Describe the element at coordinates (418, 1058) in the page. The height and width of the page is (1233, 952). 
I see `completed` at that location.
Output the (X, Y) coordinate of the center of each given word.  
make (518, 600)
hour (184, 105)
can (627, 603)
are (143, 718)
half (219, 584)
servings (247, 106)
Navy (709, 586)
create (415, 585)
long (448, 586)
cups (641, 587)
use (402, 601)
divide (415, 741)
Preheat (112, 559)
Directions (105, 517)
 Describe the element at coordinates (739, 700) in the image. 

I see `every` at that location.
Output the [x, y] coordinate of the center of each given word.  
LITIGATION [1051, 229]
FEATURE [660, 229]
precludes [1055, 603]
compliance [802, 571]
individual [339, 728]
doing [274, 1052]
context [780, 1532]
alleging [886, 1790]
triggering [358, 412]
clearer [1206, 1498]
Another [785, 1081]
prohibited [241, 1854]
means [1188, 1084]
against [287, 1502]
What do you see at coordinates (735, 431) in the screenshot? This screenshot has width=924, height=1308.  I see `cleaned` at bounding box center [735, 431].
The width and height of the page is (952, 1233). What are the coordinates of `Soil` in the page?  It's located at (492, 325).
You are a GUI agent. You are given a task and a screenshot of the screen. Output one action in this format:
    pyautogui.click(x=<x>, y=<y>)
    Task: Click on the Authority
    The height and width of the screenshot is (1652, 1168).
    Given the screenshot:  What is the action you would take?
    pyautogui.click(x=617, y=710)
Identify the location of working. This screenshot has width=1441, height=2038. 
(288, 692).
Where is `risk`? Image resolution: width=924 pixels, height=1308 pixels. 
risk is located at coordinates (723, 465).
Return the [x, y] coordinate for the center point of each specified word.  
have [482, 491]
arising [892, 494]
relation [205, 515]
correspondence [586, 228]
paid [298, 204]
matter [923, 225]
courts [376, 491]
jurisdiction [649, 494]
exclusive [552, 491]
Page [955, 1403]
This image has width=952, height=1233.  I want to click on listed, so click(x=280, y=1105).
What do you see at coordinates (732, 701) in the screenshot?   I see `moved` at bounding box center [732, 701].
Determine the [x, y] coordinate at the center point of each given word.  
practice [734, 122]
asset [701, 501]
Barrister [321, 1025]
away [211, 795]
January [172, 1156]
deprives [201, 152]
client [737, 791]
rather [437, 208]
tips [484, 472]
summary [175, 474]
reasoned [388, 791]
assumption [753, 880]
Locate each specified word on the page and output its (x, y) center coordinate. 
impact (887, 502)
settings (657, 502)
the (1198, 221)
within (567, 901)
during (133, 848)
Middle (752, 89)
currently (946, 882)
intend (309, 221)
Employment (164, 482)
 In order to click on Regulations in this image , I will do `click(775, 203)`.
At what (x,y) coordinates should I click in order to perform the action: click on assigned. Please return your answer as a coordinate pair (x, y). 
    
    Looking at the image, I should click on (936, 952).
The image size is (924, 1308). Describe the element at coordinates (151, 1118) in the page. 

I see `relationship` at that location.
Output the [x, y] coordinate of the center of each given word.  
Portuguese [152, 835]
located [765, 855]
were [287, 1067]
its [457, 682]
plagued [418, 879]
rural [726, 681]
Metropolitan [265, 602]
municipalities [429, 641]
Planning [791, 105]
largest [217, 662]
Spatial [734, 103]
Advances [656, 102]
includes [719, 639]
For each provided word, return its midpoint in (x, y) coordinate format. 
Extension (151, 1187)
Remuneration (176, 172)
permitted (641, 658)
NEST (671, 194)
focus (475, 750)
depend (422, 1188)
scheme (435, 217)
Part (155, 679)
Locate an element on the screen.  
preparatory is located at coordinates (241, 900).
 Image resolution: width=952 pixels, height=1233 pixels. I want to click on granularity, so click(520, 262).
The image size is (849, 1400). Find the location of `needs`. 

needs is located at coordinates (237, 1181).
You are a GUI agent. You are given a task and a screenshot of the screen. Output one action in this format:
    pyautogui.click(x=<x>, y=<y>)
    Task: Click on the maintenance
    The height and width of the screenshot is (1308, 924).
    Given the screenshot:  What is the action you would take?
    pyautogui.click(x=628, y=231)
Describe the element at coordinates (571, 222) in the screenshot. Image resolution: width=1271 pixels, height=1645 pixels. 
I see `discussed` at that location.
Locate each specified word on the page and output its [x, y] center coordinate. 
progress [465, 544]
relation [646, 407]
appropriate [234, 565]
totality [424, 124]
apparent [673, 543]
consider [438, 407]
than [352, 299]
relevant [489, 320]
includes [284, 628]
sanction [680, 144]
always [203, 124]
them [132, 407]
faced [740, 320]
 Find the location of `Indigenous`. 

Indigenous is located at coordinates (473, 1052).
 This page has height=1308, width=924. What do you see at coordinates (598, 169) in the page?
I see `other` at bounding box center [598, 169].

—————

- Given task
Format all of the rows above as a Markdown table with the columns Number and Line. Give each nonblank line its own table row, numbered in order, and leave out blank lines.

- Right answer
| Number | Line |
|---|---|
| 1 | Describe the element at coordinates (418, 1058) in the page. The height and width of the page is (1233, 952).  |
| 2 | I see `completed` at that location. |
| 3 | Output the (X, Y) coordinate of the center of each given word.   |
| 4 | make (518, 600) |
| 5 | hour (184, 105) |
| 6 | can (627, 603) |
| 7 | are (143, 718) |
| 8 | half (219, 584) |
| 9 | servings (247, 106) |
| 10 | Navy (709, 586) |
| 11 | create (415, 585) |
| 12 | long (448, 586) |
| 13 | cups (641, 587) |
| 14 | use (402, 601) |
| 15 | divide (415, 741) |
| 16 | Preheat (112, 559) |
| 17 | Directions (105, 517) |
| 18 |  Describe the element at coordinates (739, 700) in the image.  |
| 19 | I see `every` at that location. |
| 20 | Output the [x, y] coordinate of the center of each given word.   |
| 21 | LITIGATION [1051, 229] |
| 22 | FEATURE [660, 229] |
| 23 | precludes [1055, 603] |
| 24 | compliance [802, 571] |
| 25 | individual [339, 728] |
| 26 | doing [274, 1052] |
| 27 | context [780, 1532] |
| 28 | alleging [886, 1790] |
| 29 | triggering [358, 412] |
| 30 | clearer [1206, 1498] |
| 31 | Another [785, 1081] |
| 32 | prohibited [241, 1854] |
| 33 | means [1188, 1084] |
| 34 | against [287, 1502] |
| 35 | What do you see at coordinates (735, 431) in the screenshot? This screenshot has width=924, height=1308.  I see `cleaned` at bounding box center [735, 431]. |
| 36 | The width and height of the page is (952, 1233). What are the coordinates of `Soil` in the page?  It's located at (492, 325). |
| 37 | You are a GUI agent. You are given a task and a screenshot of the screen. Output one action in this format: |
| 38 |     pyautogui.click(x=<x>, y=<y>) |
| 39 |     Task: Click on the Authority |
| 40 |     The height and width of the screenshot is (1652, 1168). |
| 41 |     Given the screenshot:  What is the action you would take? |
| 42 |     pyautogui.click(x=617, y=710) |
| 43 | Identify the location of working. This screenshot has width=1441, height=2038.  |
| 44 | (288, 692). |
| 45 | Where is `risk`? Image resolution: width=924 pixels, height=1308 pixels.  |
| 46 | risk is located at coordinates (723, 465). |
| 47 | Return the [x, y] coordinate for the center point of each specified word.   |
| 48 | have [482, 491] |
| 49 | arising [892, 494] |
| 50 | relation [205, 515] |
| 51 | correspondence [586, 228] |
| 52 | paid [298, 204] |
| 53 | matter [923, 225] |
| 54 | courts [376, 491] |
| 55 | jurisdiction [649, 494] |
| 56 | exclusive [552, 491] |
| 57 | Page [955, 1403] |
| 58 | This image has width=952, height=1233.  I want to click on listed, so click(x=280, y=1105). |
| 59 | What do you see at coordinates (732, 701) in the screenshot?   I see `moved` at bounding box center [732, 701]. |
| 60 | Determine the [x, y] coordinate at the center point of each given word.   |
| 61 | practice [734, 122] |
| 62 | asset [701, 501] |
| 63 | Barrister [321, 1025] |
| 64 | away [211, 795] |
| 65 | January [172, 1156] |
| 66 | deprives [201, 152] |
| 67 | client [737, 791] |
| 68 | rather [437, 208] |
| 69 | tips [484, 472] |
| 70 | summary [175, 474] |
| 71 | reasoned [388, 791] |
| 72 | assumption [753, 880] |
| 73 | Locate each specified word on the page and output its (x, y) center coordinate.  |
| 74 | impact (887, 502) |
| 75 | settings (657, 502) |
| 76 | the (1198, 221) |
| 77 | within (567, 901) |
| 78 | during (133, 848) |
| 79 | Middle (752, 89) |
| 80 | currently (946, 882) |
| 81 | intend (309, 221) |
| 82 | Employment (164, 482) |
| 83 |  In order to click on Regulations in this image , I will do `click(775, 203)`. |
| 84 | At what (x,y) coordinates should I click in order to perform the action: click on assigned. Please return your answer as a coordinate pair (x, y).  |
| 85 |     Looking at the image, I should click on (936, 952). |
| 86 | The image size is (924, 1308). Describe the element at coordinates (151, 1118) in the page.  |
| 87 | I see `relationship` at that location. |
| 88 | Output the [x, y] coordinate of the center of each given word.   |
| 89 | Portuguese [152, 835] |
| 90 | located [765, 855] |
| 91 | were [287, 1067] |
| 92 | its [457, 682] |
| 93 | plagued [418, 879] |
| 94 | rural [726, 681] |
| 95 | Metropolitan [265, 602] |
| 96 | municipalities [429, 641] |
| 97 | Planning [791, 105] |
| 98 | largest [217, 662] |
| 99 | Spatial [734, 103] |
| 100 | Advances [656, 102] |
| 101 | includes [719, 639] |
| 102 | For each provided word, return its midpoint in (x, y) coordinate format.  |
| 103 | Extension (151, 1187) |
| 104 | Remuneration (176, 172) |
| 105 | permitted (641, 658) |
| 106 | NEST (671, 194) |
| 107 | focus (475, 750) |
| 108 | depend (422, 1188) |
| 109 | scheme (435, 217) |
| 110 | Part (155, 679) |
| 111 | Locate an element on the screen.   |
| 112 | preparatory is located at coordinates (241, 900). |
| 113 |  Image resolution: width=952 pixels, height=1233 pixels. I want to click on granularity, so click(520, 262). |
| 114 | The image size is (849, 1400). Find the location of `needs`.  |
| 115 | needs is located at coordinates (237, 1181). |
| 116 | You are a GUI agent. You are given a task and a screenshot of the screen. Output one action in this format: |
| 117 |     pyautogui.click(x=<x>, y=<y>) |
| 118 |     Task: Click on the maintenance |
| 119 |     The height and width of the screenshot is (1308, 924). |
| 120 |     Given the screenshot:  What is the action you would take? |
| 121 |     pyautogui.click(x=628, y=231) |
| 122 | Describe the element at coordinates (571, 222) in the screenshot. Image resolution: width=1271 pixels, height=1645 pixels.  |
| 123 | I see `discussed` at that location. |
| 124 | Locate each specified word on the page and output its [x, y] center coordinate.  |
| 125 | progress [465, 544] |
| 126 | relation [646, 407] |
| 127 | appropriate [234, 565] |
| 128 | totality [424, 124] |
| 129 | apparent [673, 543] |
| 130 | consider [438, 407] |
| 131 | than [352, 299] |
| 132 | relevant [489, 320] |
| 133 | includes [284, 628] |
| 134 | sanction [680, 144] |
| 135 | always [203, 124] |
| 136 | them [132, 407] |
| 137 | faced [740, 320] |
| 138 |  Find the location of `Indigenous`.  |
| 139 | Indigenous is located at coordinates (473, 1052). |
| 140 |  This page has height=1308, width=924. What do you see at coordinates (598, 169) in the page? |
| 141 | I see `other` at bounding box center [598, 169]. |